▶ [What is required] When you reach the line that holds "You are a computer-use", start copying exactly and keep going through the final line of the data, leaving out pictures.
"""
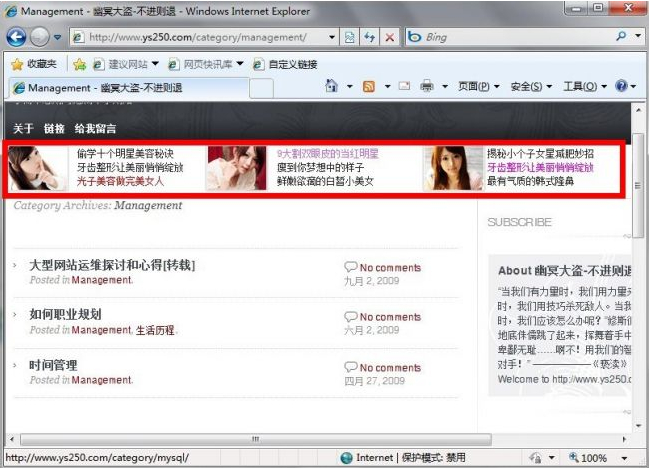Click inside the URL address bar
This screenshot has height=468, width=649.
pyautogui.click(x=200, y=37)
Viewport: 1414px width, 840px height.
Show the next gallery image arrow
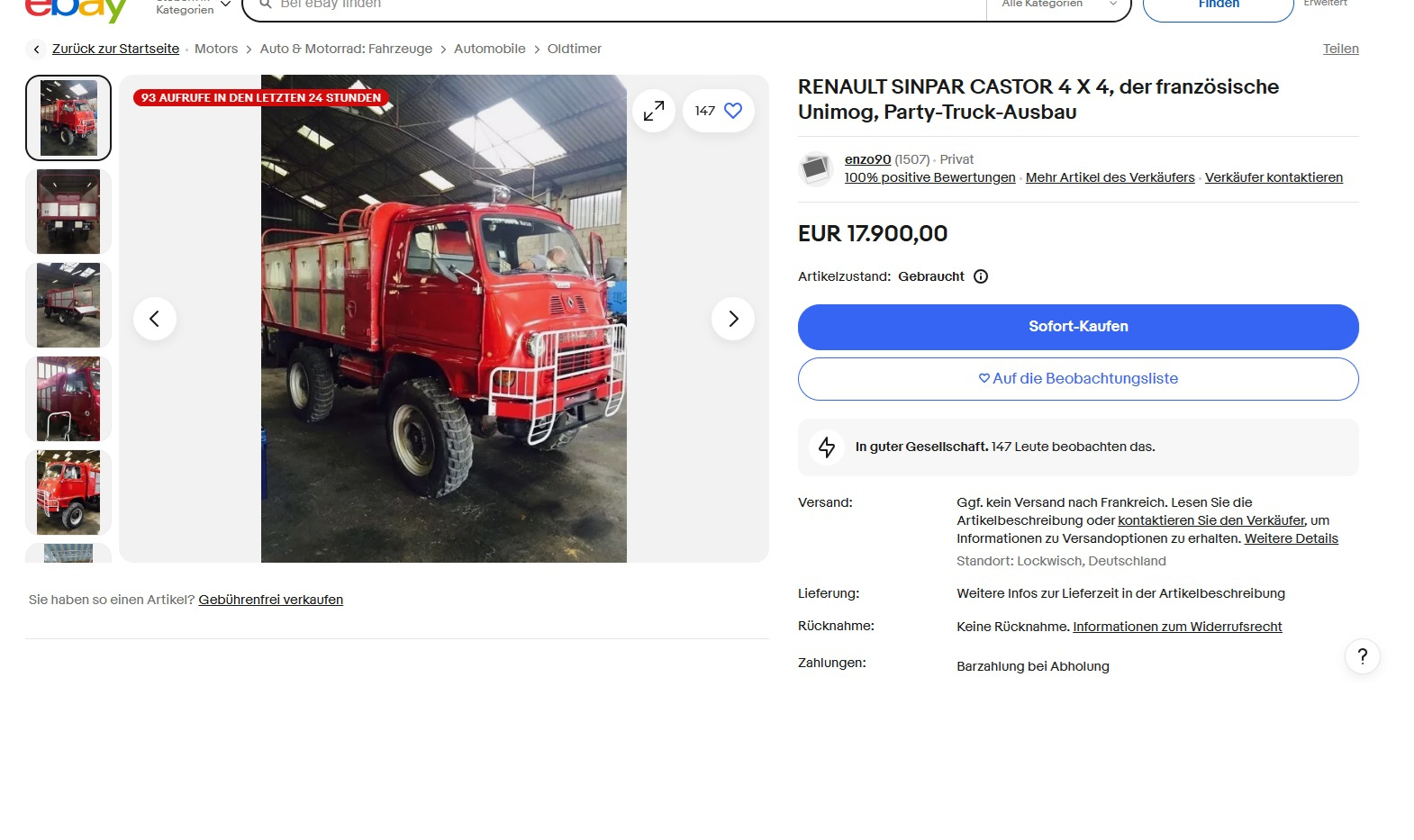[x=733, y=319]
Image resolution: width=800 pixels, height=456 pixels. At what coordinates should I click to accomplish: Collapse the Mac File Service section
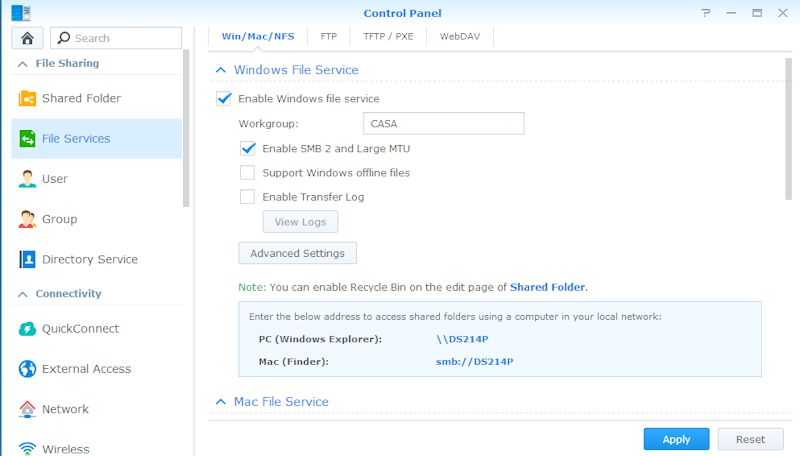220,402
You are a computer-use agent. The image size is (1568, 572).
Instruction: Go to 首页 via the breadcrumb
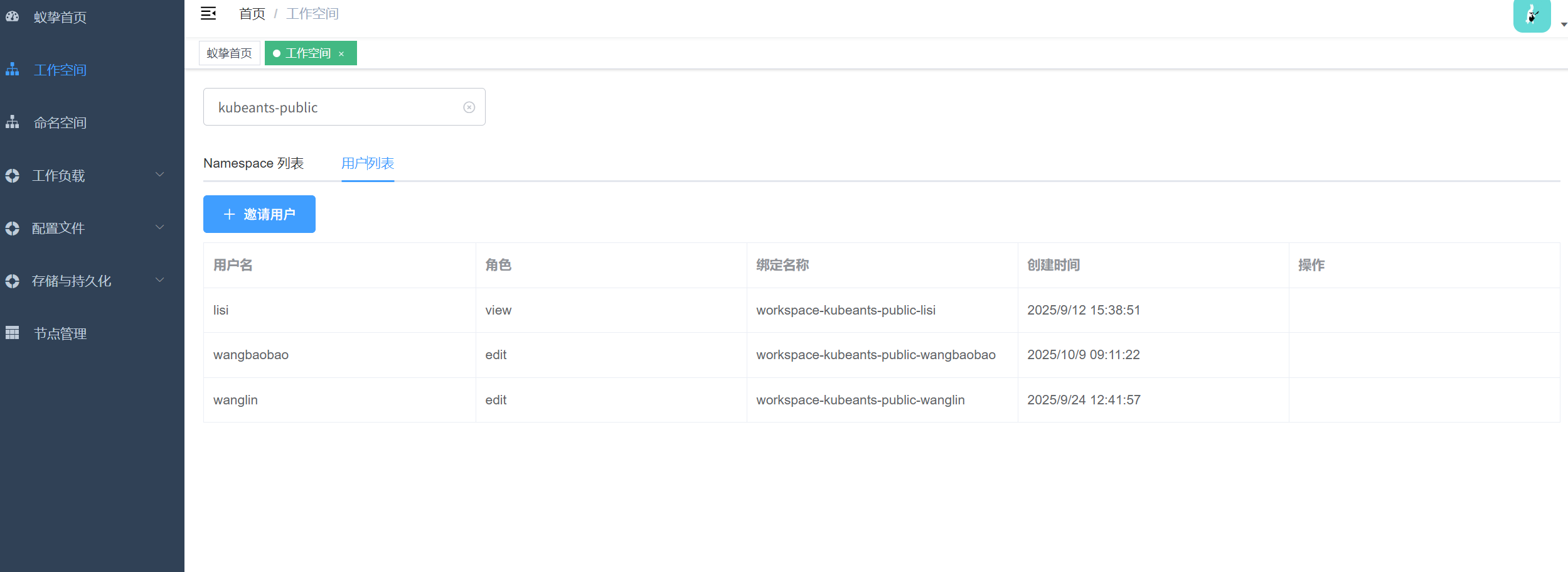pyautogui.click(x=252, y=14)
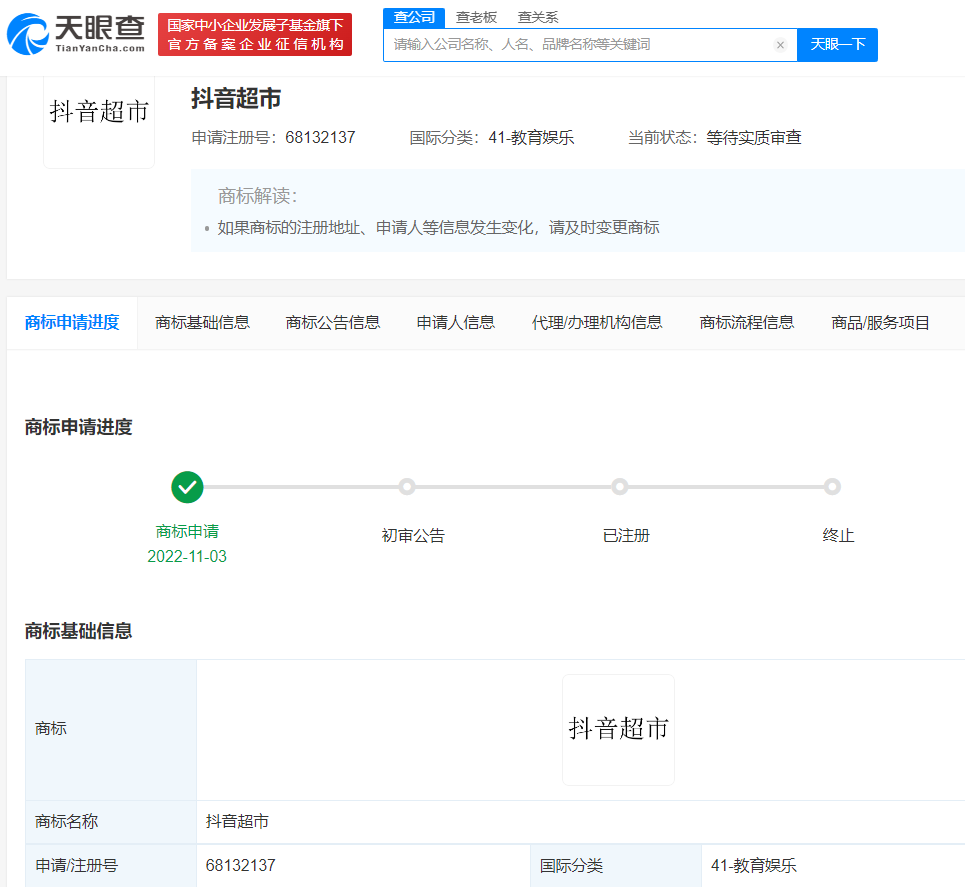Click the green check mark progress step
965x887 pixels.
(x=187, y=487)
"""
▶ [Answer to the exercise]
You are a computer-use agent. The image size is (1568, 572).
Instruction: Go to 首页 via the breadcrumb
pyautogui.click(x=252, y=14)
Click the green check mark progress step
965x887 pixels.
(x=187, y=487)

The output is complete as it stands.